That's definitely wood decomposed by white rot fungi and should be great for stag beetles, but not so much for rhinoceros beetles if used on its own. I've tried rearing Dynastes granti in just white rot wood before and I still have a larva a little more than six years after its hatching date. It molted into an L3 just a few months ago after I finally put it into fermented substrate when I ran out of the white rot wood I had stored up for it. It didn't die on white rot wood, so it seemed to get just enough nutrition to stay alive and grow very, very slowly.
Remember that most of what you add into your substrate stays there until it's broken down into something with a gaseous state like carbon dioxide, methane, gaseous nitrogen, and ammonia. Between its raw state at the time of addition and the state where it can leave the substrate, it's present as available nutrients and raw materials in one form or another or as the mass of yeast and other microbes. Digestion can process yeast and microbes into nutrients within the gut of the larvae and symbiotic gut fauna can process raw materials to produce amino acids and other nutrients that the larvae absorb.

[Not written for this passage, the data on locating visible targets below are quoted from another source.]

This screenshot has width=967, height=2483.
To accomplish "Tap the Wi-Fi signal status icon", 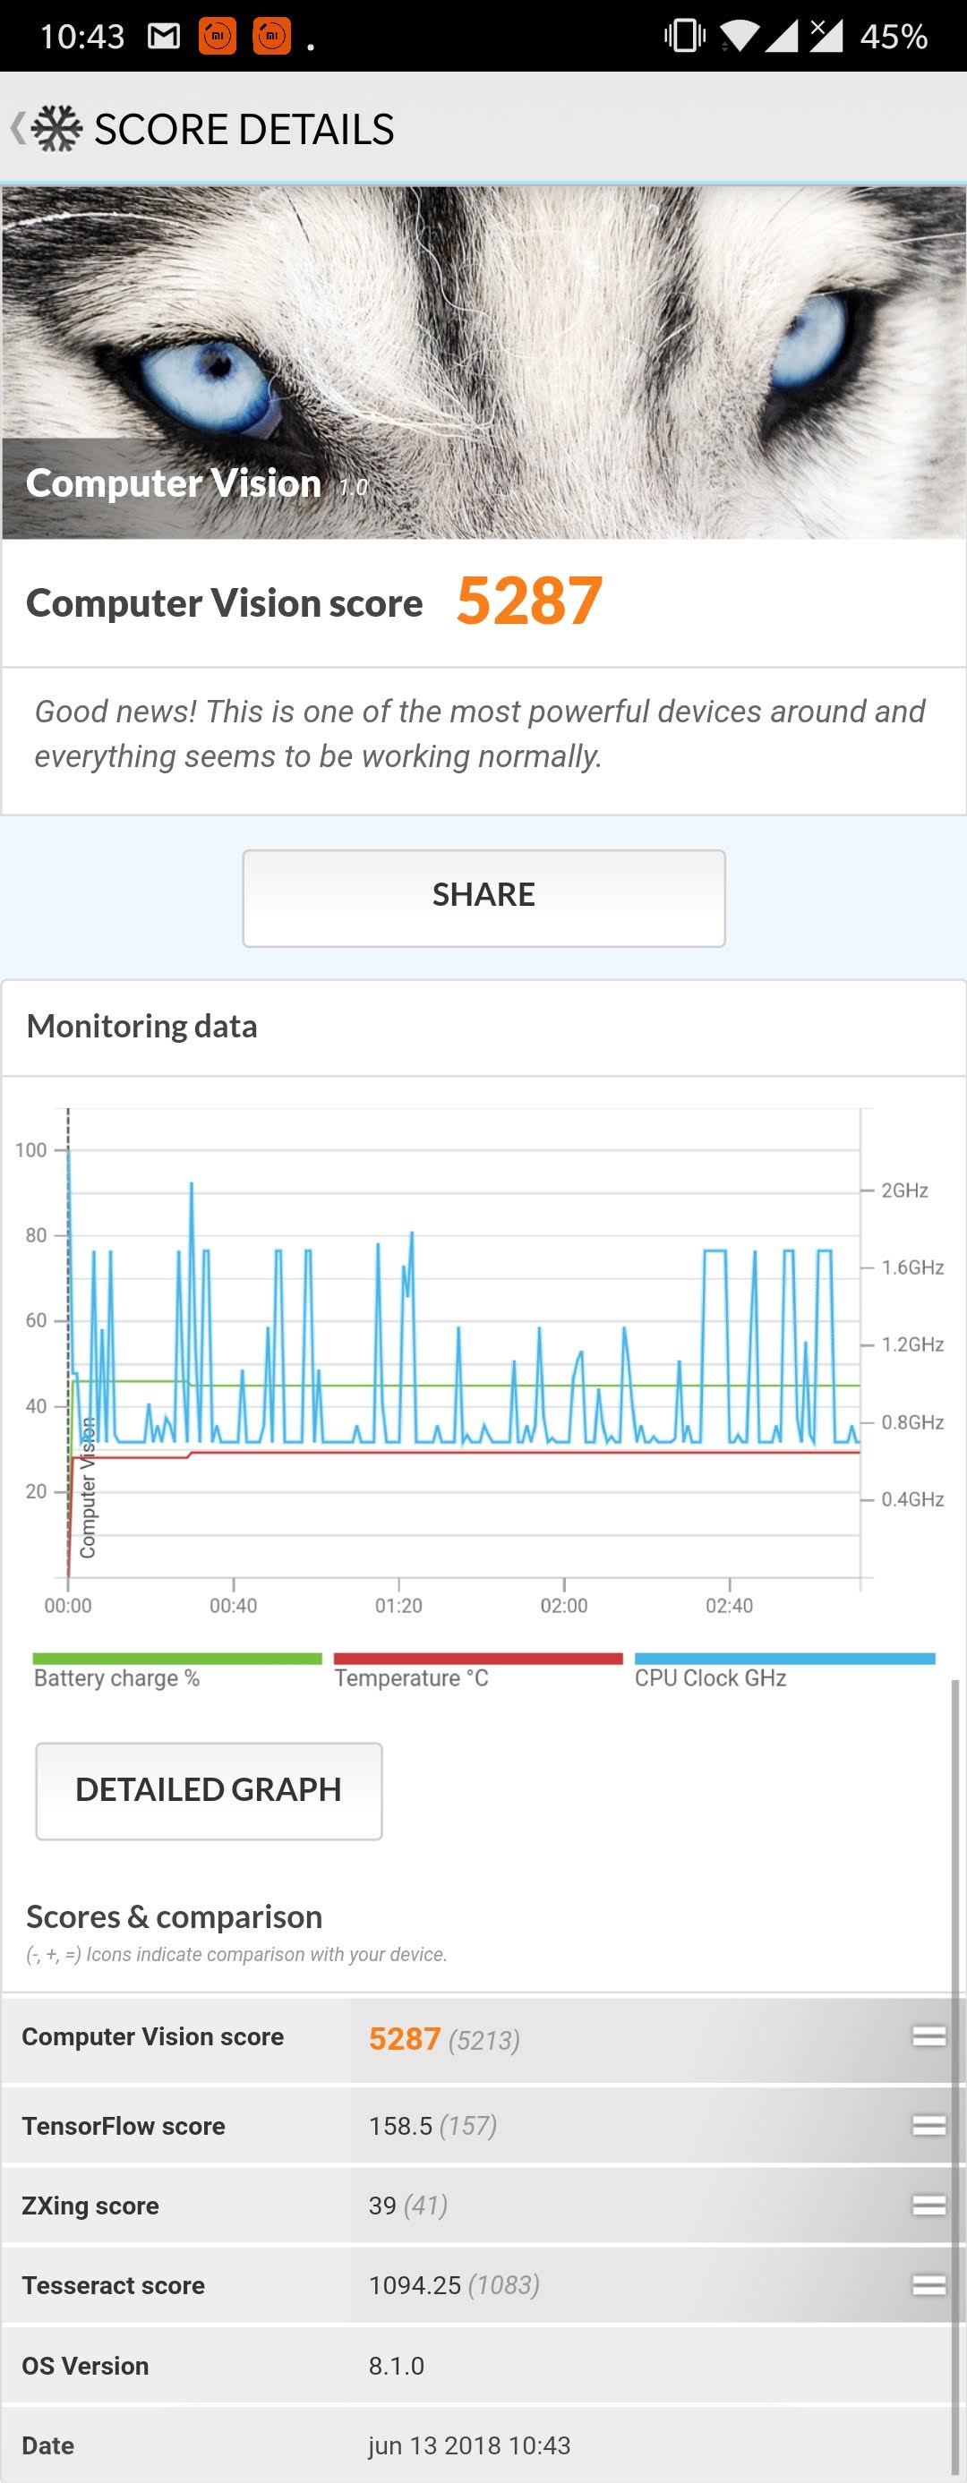I will 739,37.
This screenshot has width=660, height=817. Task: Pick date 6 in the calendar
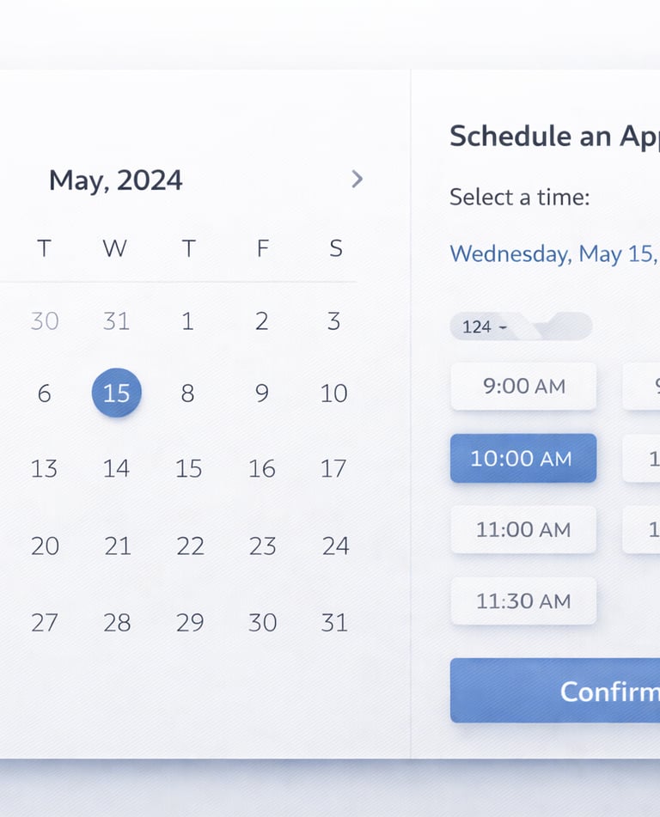44,393
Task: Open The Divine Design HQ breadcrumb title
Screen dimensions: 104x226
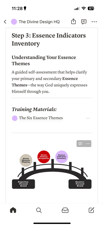Action: (x=39, y=22)
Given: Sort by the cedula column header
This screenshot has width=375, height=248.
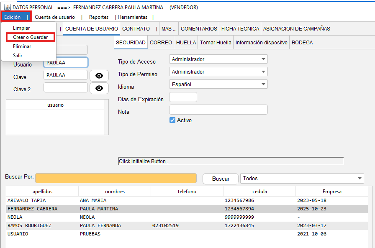Looking at the screenshot, I should click(259, 192).
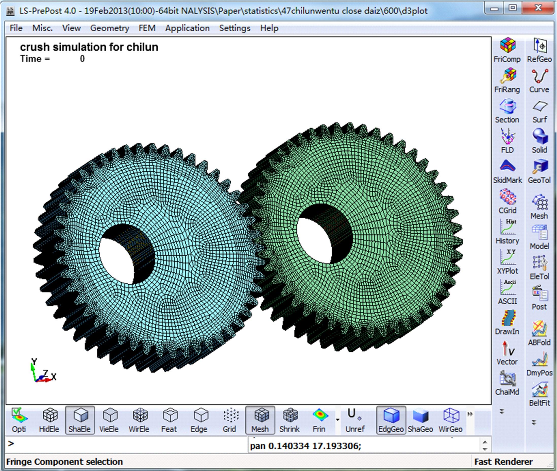This screenshot has width=557, height=471.
Task: Click the Unref button
Action: tap(355, 420)
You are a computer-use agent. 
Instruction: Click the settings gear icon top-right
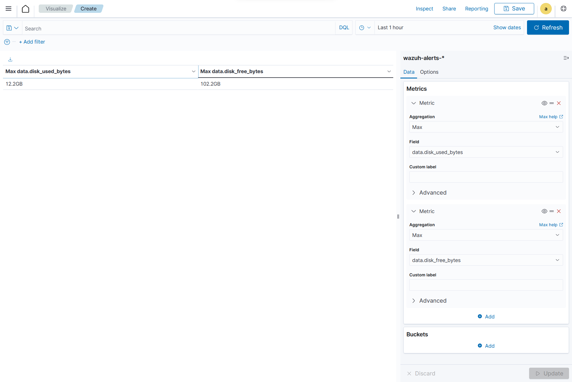pyautogui.click(x=563, y=9)
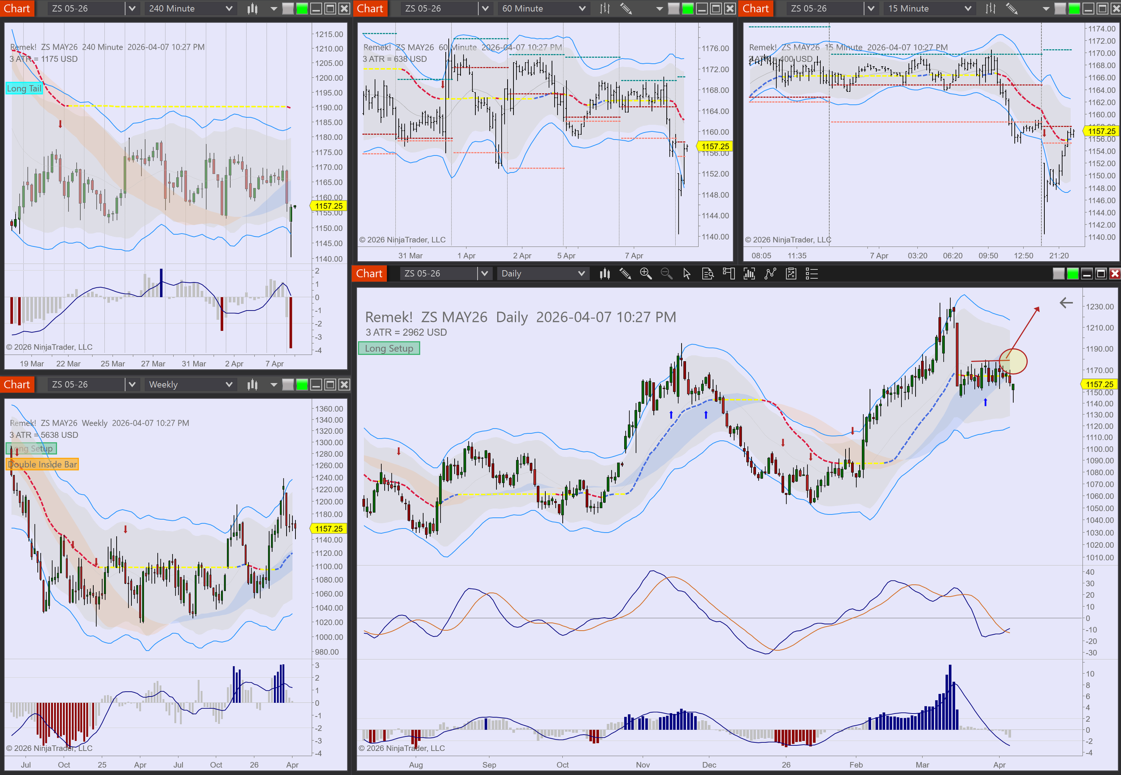Click the Zoom In magnifier in Daily chart toolbar
Viewport: 1121px width, 775px height.
pyautogui.click(x=645, y=273)
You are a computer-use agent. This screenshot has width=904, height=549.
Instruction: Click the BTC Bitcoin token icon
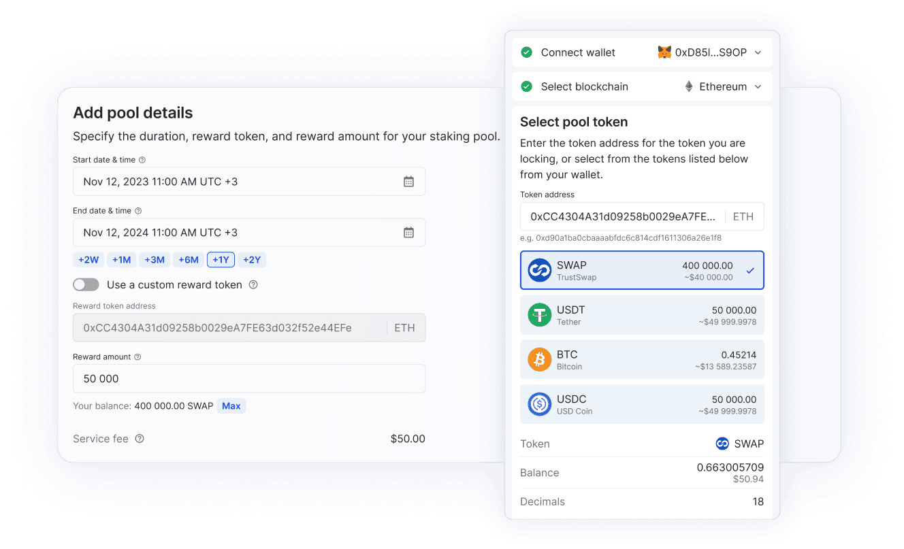[x=540, y=360]
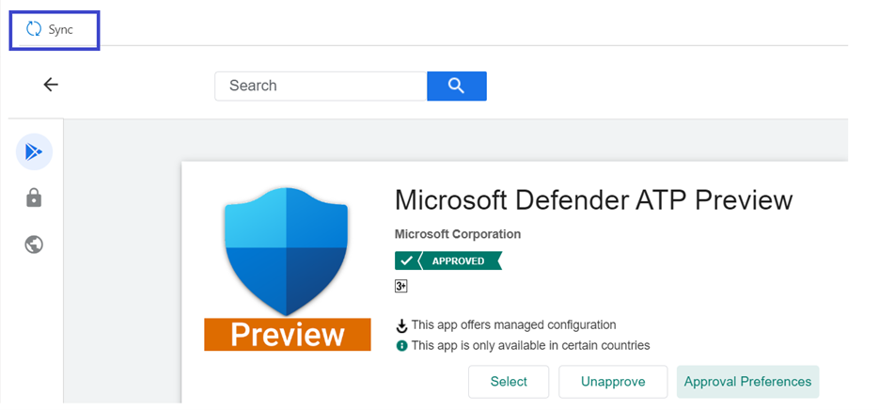Click the green country availability info icon
This screenshot has width=879, height=410.
coord(401,346)
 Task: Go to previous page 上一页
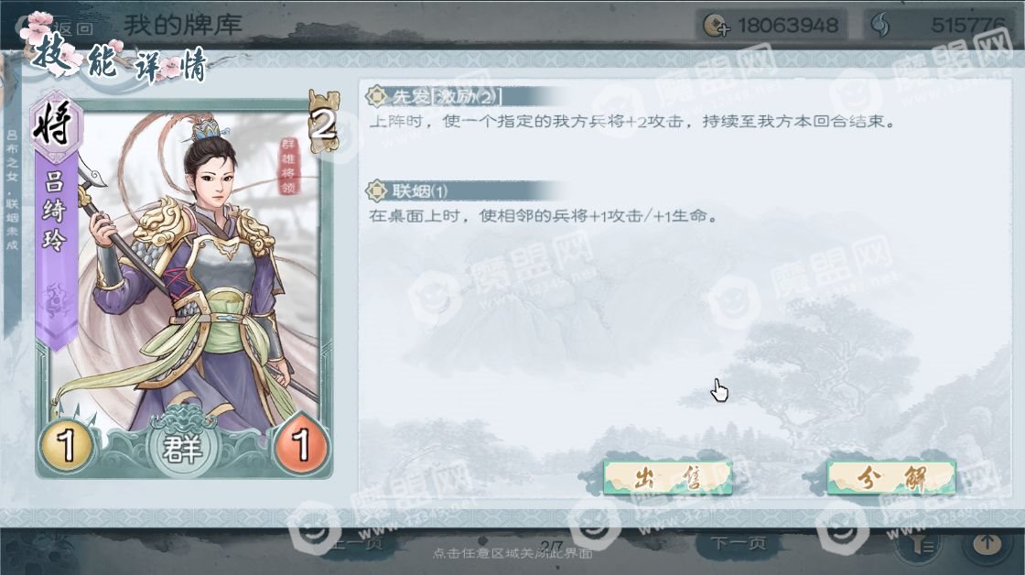(356, 543)
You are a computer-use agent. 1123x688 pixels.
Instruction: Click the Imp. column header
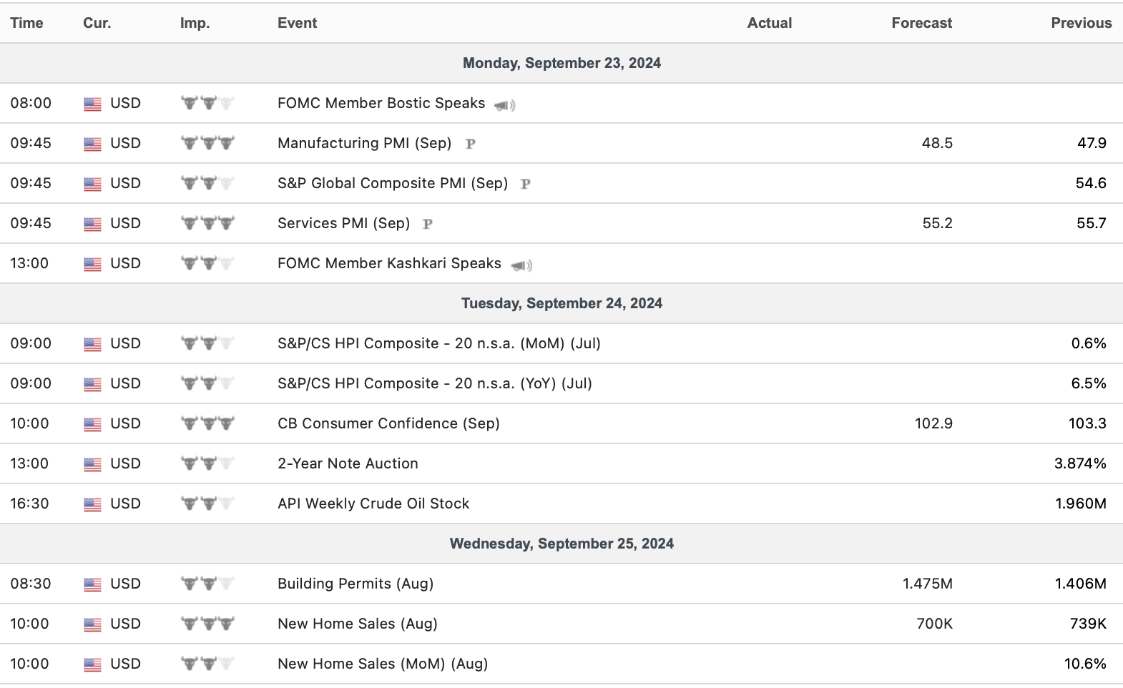(195, 23)
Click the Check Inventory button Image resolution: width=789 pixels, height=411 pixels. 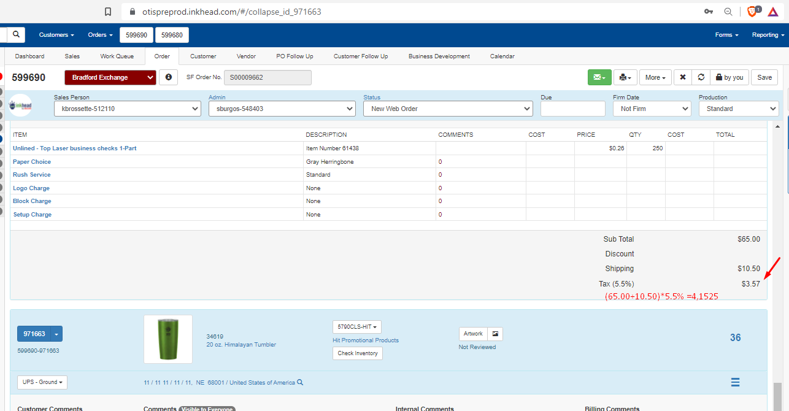coord(357,353)
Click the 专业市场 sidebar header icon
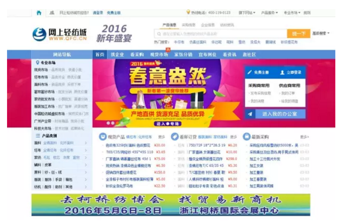The width and height of the screenshot is (344, 223). click(37, 63)
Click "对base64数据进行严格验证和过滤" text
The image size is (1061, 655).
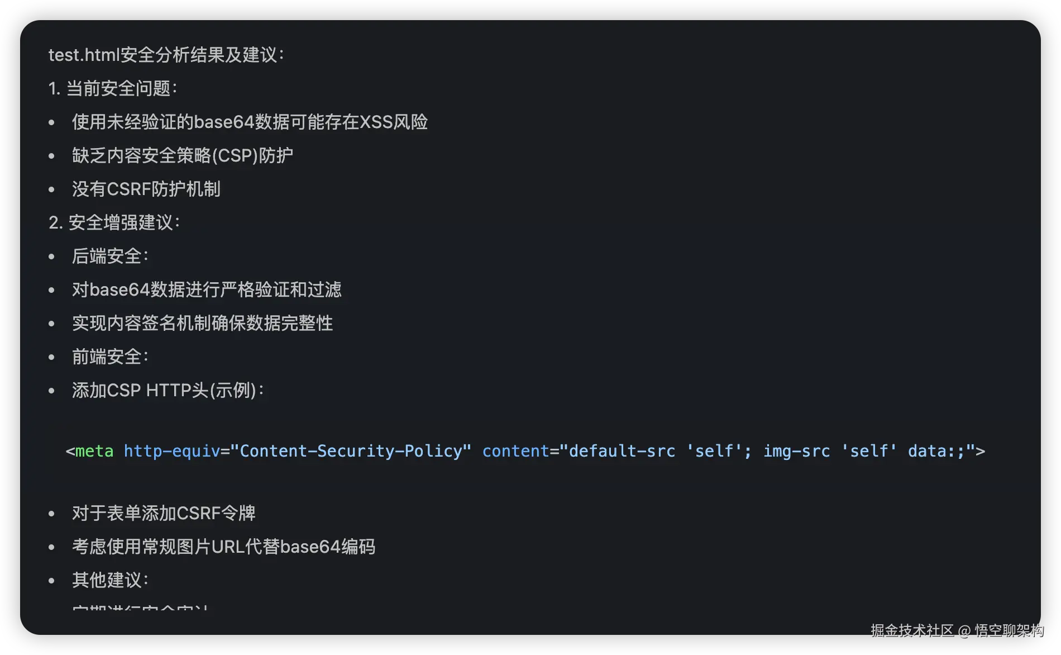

Remember: digestion is not just our bodies breaking down food into nutrients we can absorb, but also the process of letting our gut microbiota turn raw materials into things we need but cannot produce on our own from things we either do not process or process too inefficiently. Sure, cellulose can be a great source of energy if it's a carbohydrate you can process, but if your gut microbiota can't turn it into the things you need, you won't survive or grow off of it. It's the same idea with rhinoceros beetles--larvae can use it for energy, but it doesn't feed the microbiota they've evolved to keep in their gut in a way that allows them to produce what the larvae need for normal growth and development.